Agree or disagree with their views and reasoning for those views, at least they are thinking about the matter.
But there comes a point when thinking, contemplating and analyzing must come to an end and be replaced by action. With the former Evans Seafood property, that time has come, if it’s not past due.
The City Council, sometime in the next 60 days at most, should make a decision on what to do with the half-acre of land on the Washington waterfront. The 60-day limit is more than generous. It’s time that council takes the bat off its shoulder and takes a swing.
Back to the careful contemplation.
As they talked about appropriate uses for the land — a hotel, retail, residential and green space — council members and the mayor listed advantages and disadvantages of each use.
Take green space, for example. Council members and the mayor recognized that using the site as green space would provide an unrestricted view of the Pamlico River, enhance the quality of life and keep the land in the public domain. They also recognized using the land as green space would keep it off the city’s tax rolls and require the city to spend money to maintain the green space.
If the land were to be used as open space, council members and the mayor said they would like to see improvements made to the land and adjacent, existing green space so they would be more user-friendly. The mayor and council members discussed whether use of that open space should be passive or aggressive.
Passive use would include activities such as picnicking, tossing Frisbees, flying kites and walking pets. Aggressive uses would include an amphitheater or some form of performance venue that would generate noise and result in increased traffic and parking problems.
Jennette also said the open space should be landscaped so it looks better.
Council members and the mayor also said city residents should have a voice in how that open space should be used and how it should look.
Perhaps the best idea tossed around by the mayor and council is the one that calls for putting the green space adjacent to the former Evans Seafood property in some trust or other agreement that would keep those areas as green space forever. Council members and the mayor agreed that course of action should be pursued.
Yet, the decision on whether to sell the half-acre site remains.
As Councilman Mickey Gahagan pointed out, the question of revenue enters the equation when talking about the city getting maximum benefit from selling the land.
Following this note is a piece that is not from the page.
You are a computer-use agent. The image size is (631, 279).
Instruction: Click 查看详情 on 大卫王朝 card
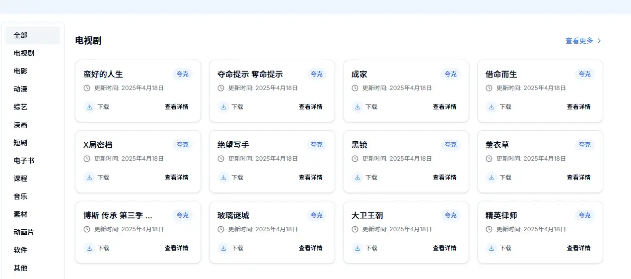click(x=444, y=248)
Gahagan believes benefits the city would obtain from selling the land must be worth more than the money the city would get from selling it. The councilman said the city could easily sell the land to someone for more than it’s appraised, which would provide the city a one-time source of revenue. If the city chose to sell the land at a lower price to a developer who built a hotel on the site, the city would not only receive revenue from the sale, but it also would receive revenue generated by property taxes on the hotel and occupancy taxes paid by people staying at the hotel, Gahagan noted. A hotel would provide a recurring source of revenue for the city, he said.
There’s no doubt city officials have done some serious thinking about the half-acre site and surrounding land. It’s possible more thinking could result in the council choosing to keep the land, maintaining the status quo.
All that thinking is a good thing. A decision — in the near future — on what to do with the land would be even better.